Doorsnee wordt er in alle Europese lidstaten op eenzelfde wijze gesproken over pensioenen. Het drie pijlersysteem vormt de basis van alle pensioenstelsels, en behelst zowel publieke als private systemen. Wat houden de drie pijlers in, en binnen welke pijler is aanvullend pensioensparen relevant?
Grosso modo kan het pensioensysteem opgedeeld worden over drie categorieën. Elk van de categorieën of pijlers is sterk verwant met haar juridische basis. Daarenboven is elke pijler verbonden met een eigen reglementering en impact van publieke overheden. De drie pijlers waarvan sprake zijn: de basis systemen (wettelijke systemen), beroepsgerelateerde systemen en individuele pensioenplannen.
De pijlers
1. De eerste pijler: de wettelijke (sociale zekerheid) systemen. Deze systemen worden voorzien door de wet, hebben een vergoedende aard en beogen meestal alle categorieën van burgers. De wettelijke systemen worden gefinancierd door middel van belastingen of sociale zekerheidsbijdragen. Vaak beogen ze een deel van het verdienvermogen van burgers tegenover de actieve carrière te vergoeden. Veel ouderen klagen er immers over dat een pak minder inkomsten genieten wanneer ze op pensioen gaan. Binnen het eerste pijlersysteem wordt gelet op zijn algemeen karakter het meeste gewerkt met DB-toepassingen (Defined Benefits, lees vasteprestatieregelingen).

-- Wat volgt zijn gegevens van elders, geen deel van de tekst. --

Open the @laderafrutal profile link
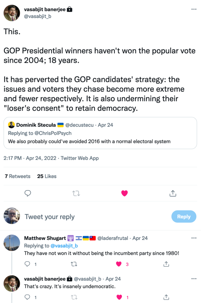The height and width of the screenshot is (303, 201). coord(113,238)
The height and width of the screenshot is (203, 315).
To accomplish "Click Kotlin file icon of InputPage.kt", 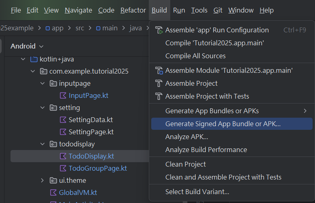I will pos(63,95).
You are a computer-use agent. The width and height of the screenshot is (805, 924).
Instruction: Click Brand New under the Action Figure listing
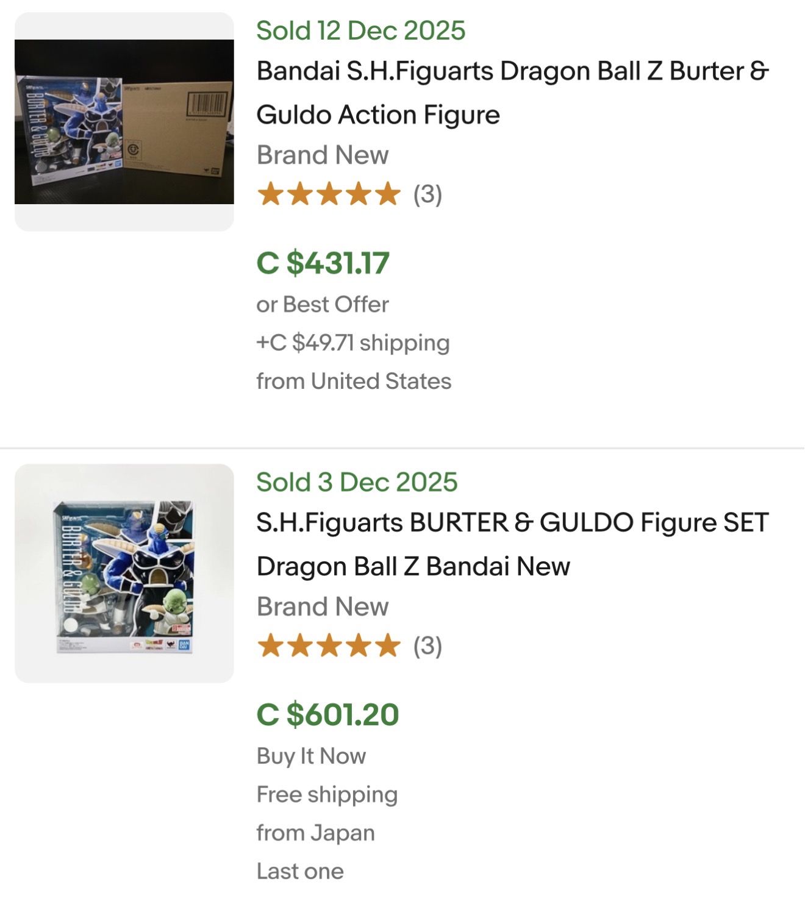(322, 155)
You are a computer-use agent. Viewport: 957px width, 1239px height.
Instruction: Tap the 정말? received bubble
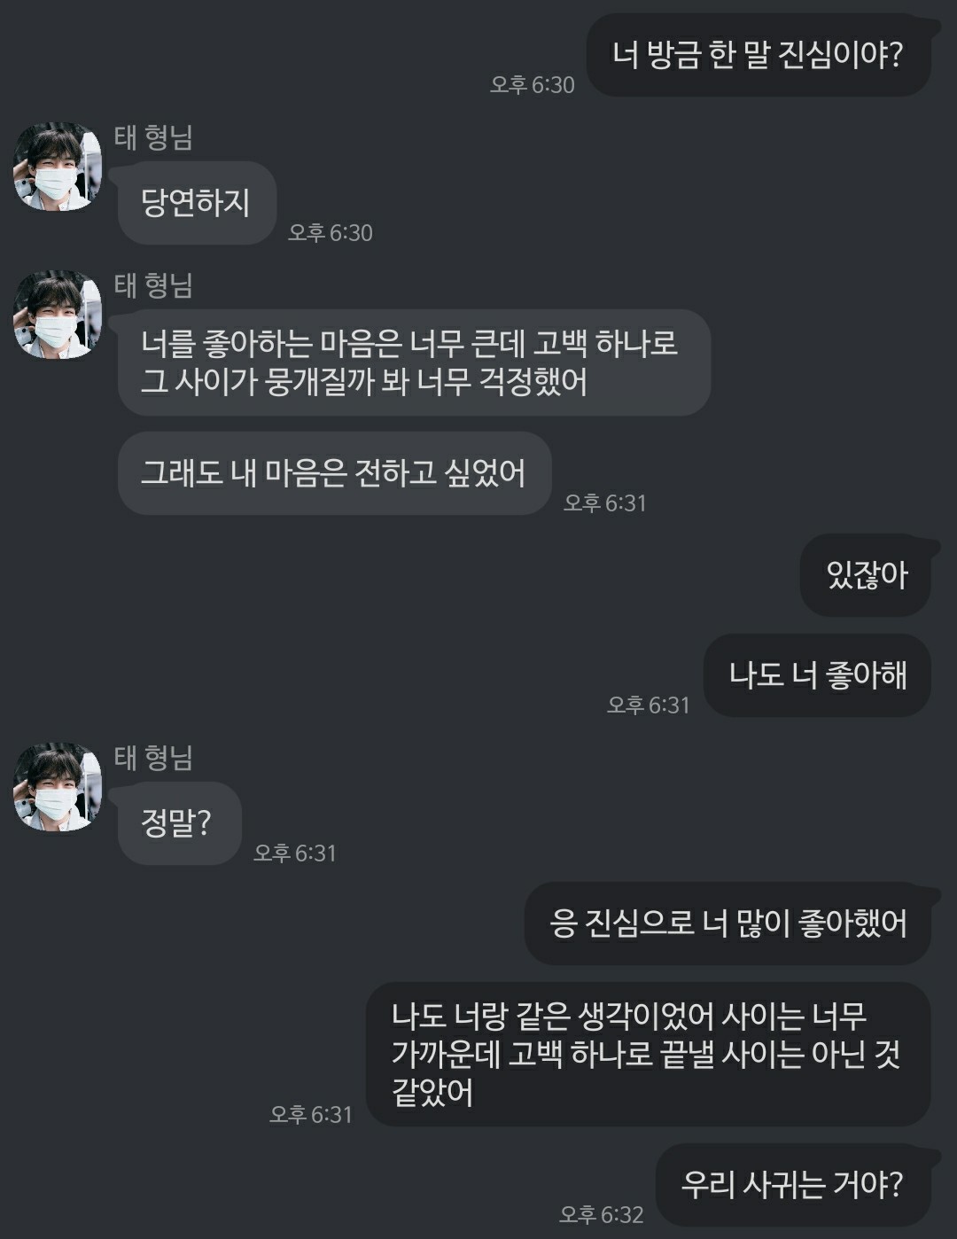coord(179,823)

Bijvoorbeeld: in België ontvangt eenieder vanaf een welbepaalde leeftijd een pensioen berekend op basis van een aantal berekeningselementen. Dit pensioen is bij wet voorzien en vindt toepassing zodra iemand aan de voorwaarden voldoet. Het gaat om een zogenaamd eerste pijlerpensioen.
2. De tweede pijler: de beroepsgerelateerde sociale zekerheidssystemen. Beroepsgerelateerde sociale zekerheidssystemen zijn gelinkt aan een arbeidsrelatie en worden hetzij bij cao, hetzij door de werkgever individueel voorzien. Het tweede pijlersysteem heeft een aanvullend karakter tegenover het eerste pijlersysteem. Hoewel tweede pijlersystemen verplicht of als quasi verplicht kunnen beschouwd worden, blijft het initiatief bij de individuele werkgever. Een werkgever kan niet verplicht worden, tenzij een cao anders bepaald, om aanvullend pensioensparen vanuit de onderneming te doen.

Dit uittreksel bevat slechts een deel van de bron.